Liberals tend to think a market is a failure if it doesn’t achieve the social outcome they personally believe is desirable. In other words, they are imposing their values on the market, then changing it by force if it doesn’t provide. It doesn’t seem to occur to them that perhaps there is social inequality because people are not identical robots, and that attempts to force equality without damaging the economy in the process are nothing less than a denial of reality. And in the end, the equality of outcome they seek will only be achieved through a general lowering of the standard of living for all, or higher costs for the same products, or constant series of gluts and shortages as central planners attempt to manage the economy from on high. Oh, and by taking away people’s freedom to choose for themselves.
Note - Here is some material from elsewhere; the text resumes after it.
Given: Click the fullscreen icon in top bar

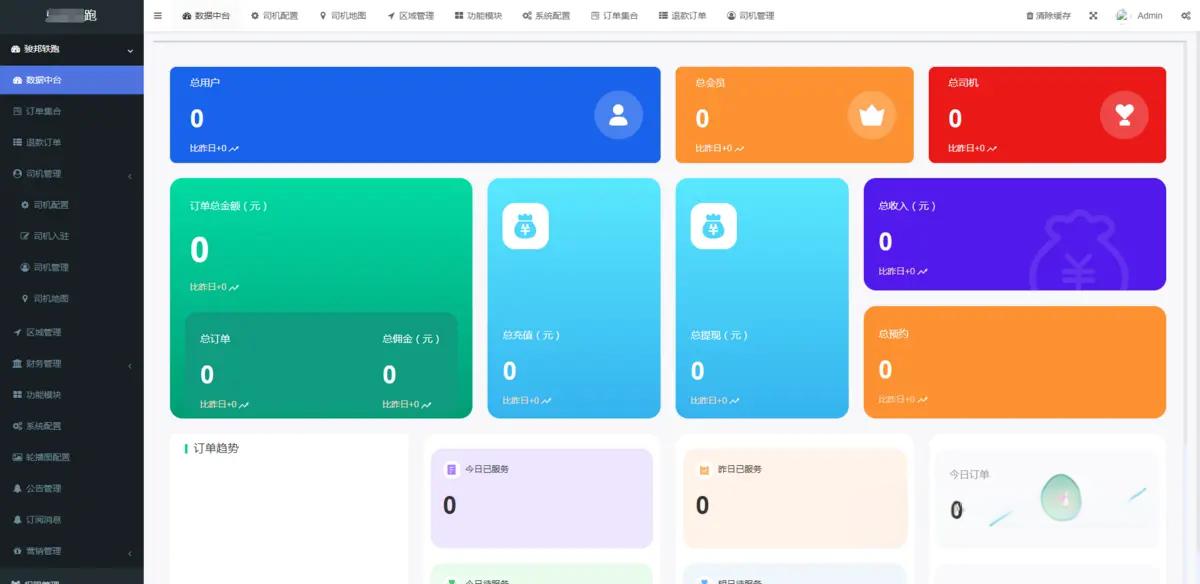Looking at the screenshot, I should pos(1093,16).
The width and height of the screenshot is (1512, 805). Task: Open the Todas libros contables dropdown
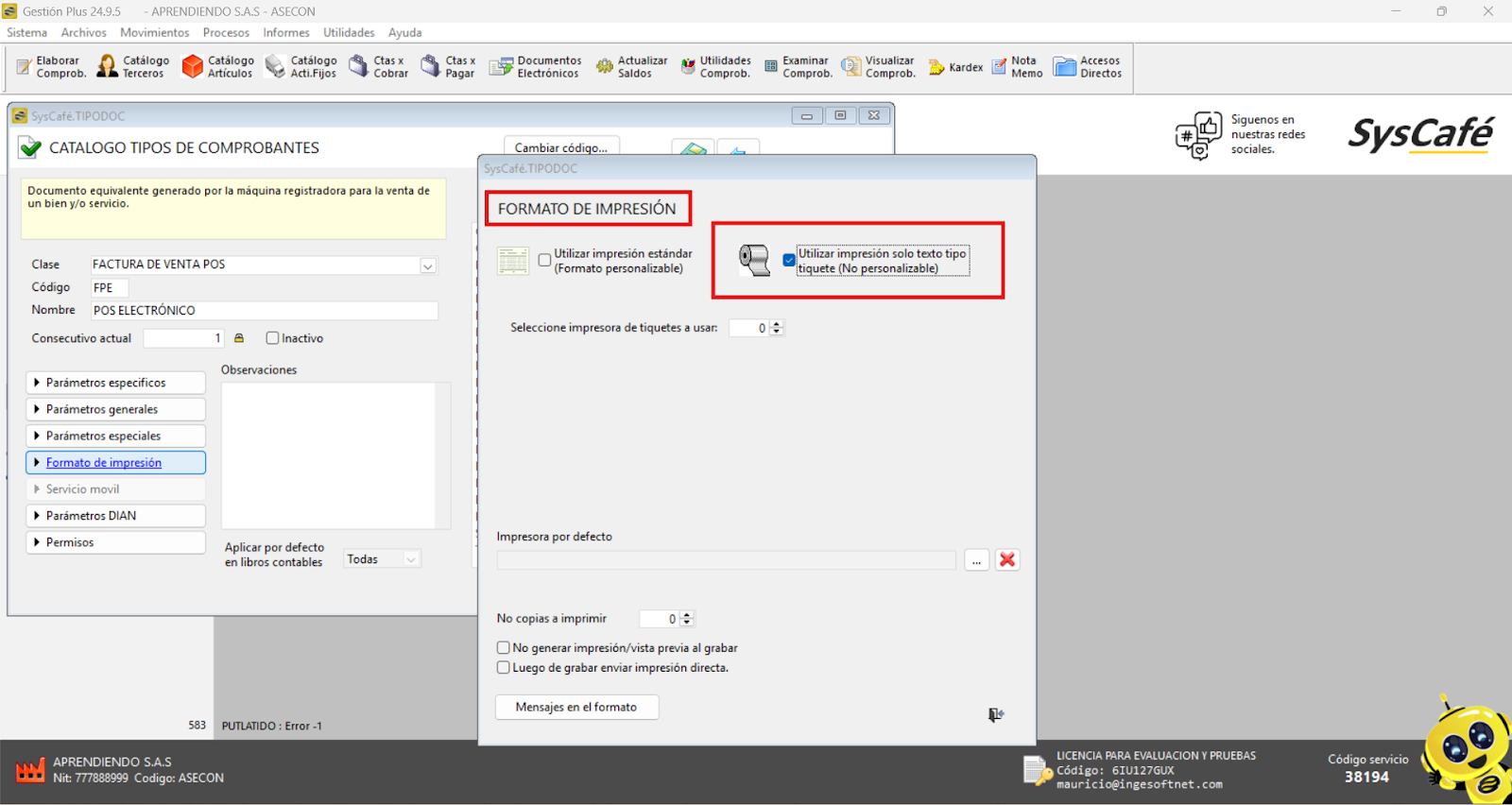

I don’t need to have ‘faith’ in the market. The results of it are all around me. And all around you. Just look around your room for a minute. Look at the computer you’re using. Think about the thousands of people, maybe millions of people who had to cooperate with each other to make it. Software Developers in India. Chip manufacturers in California. Motherboard makers in Japan. The people who made the tools to mine the gold used to coat some of your connections. The people who built the transportation networks, warehouses, and sales forces to move these products to the people who need them. All of these people found each other and got the information needed to know what to build and in what quantity and where to send it so that it could all come together and become a computer. It’s a self-organizing organic ecosystem of astounding complexity. Mess with it at your peril.
Every mundane thing in your room has a similar story to tell. And think of how fast and efficiently information flows. Think about how the market has reacted to the rise in price of gasoline, and compare it to the government’s reaction. SUV sales are down 14%. Sales of hybrid cars spike. There is massive sudden investment in oil exploration and alternative energy research. Airlines are mothballing their least fuel-efficient jets. The price of goods that have high energy components in them go up, giving a market advantage to lower-energy alternatives. I don’t even have to know why product A went up in price. The price system transmitted to the essence of the problem without having to give me any details. But the result is the same - a move to lower-energy products.
This starts happening immediately.
During the same period, what has government done? Let’s see… they passed a CAFE law that perversely rewards people for building bigger vehicles. They used the energy crisis as a way to justify giving their big agri-business donors a huge chunk of pork in teh form of ethanol subsidies, which has had the effect of driving up the cost of food for poor people driven up the deficit, depressed the economy in other areas, and not done a damned thing for the energy crisis.
Oh, and they hauled some oil execs up in front of a kangaroo court and berated them for having the audacity to provide oil to people for a profit.
This is the kind of reaction you can expect when your government health care program starts to hit the rocks.
This does not mean that markets are perfect. Markets flourish when people are free to trade, but that freedom can be interrupted not just by government, but through market failures, corruption, fraud, and external threats. You need government to set up the playing field so that prices can work. That means regulations occasionally to correct true market failures, and taxes sufficient to pay for the proper functions of government. But government should aways seek to interfere in the least possible way, because even when it’s necessary, it still sucks.